Discretion Not to Distribute
Some clients have expressed concern about another aspect of the distribution language in special needs trusts, that giving the trustee complete discretion and no obligations to make payments. The absence of a requirement to make distributions is to protect against a state agency making a claim that as a fiduciary the trustee has an obligation to see to the beneficiary’s support and the trust should pay out all its money before the beneficiary receives public benefits. The beneficiary, however, may fear that the absence of any obligation to make payments may mean that the trust is not used for their benefit, especially be true if the trustee is a potential remainder beneficiary of the trust.
One solution is to provide for trustee removal powers to protect the beneficiary from this result. If the trustee is not acting in the beneficiary’s interest, she or someone else appointed to see to her well being can replace the trustee.

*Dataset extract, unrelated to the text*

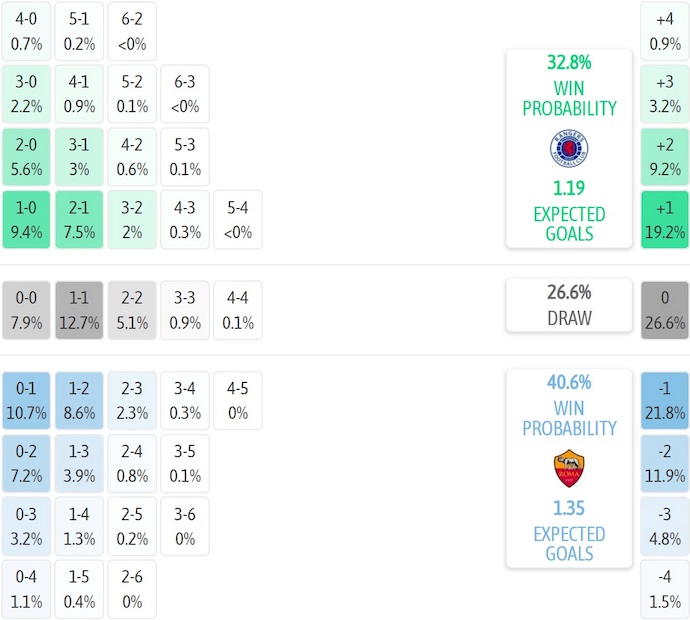Select the 2-1 scoreline tile
690x620 pixels.
pos(79,220)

Another subject for debate is whether or not to provide in the trust a long list of expenditures the trustee may make. The “less is more” proponents are concerned about such lists on two counts. First, they are afraid that the lists may be seen as restrictive – if an item is not on the list, the trustees may feel that they cannot spend money on it. This could be true despite language in the trust indicating that the list is illustrative only, not meant to prevent payment for other items and services. Second, they are also concerned that if something is on the list, an agency may construe the trust is being obligated to pay for it, no matter the availability of benefits.
Those who prefer to include detailed lists want to make certain that the trustee does not refuse to pay for items that may seem out of the ordinary. In addition, some trustees – especially corporate trustees – feel more comfortable if their spending expectations are spelled out.
Memorandum of Intent
One solution that may satisfy both camps is to leave the trust relatively broad, but for the grantor to write a side letter or memorandum to the trustee to provide guidance. This is sometimes referred to as a “memorandum of intent,” though they can often be much more detailed than what one would write to a trustee, including important medical and social information. Our experience, however, is that clients often don’t get around to writing such letters, whether solely directed to trustees or for a wider audience. Day-to-day pressures of life are to great, and the thought of what will happen to their child when they’re not around too scary.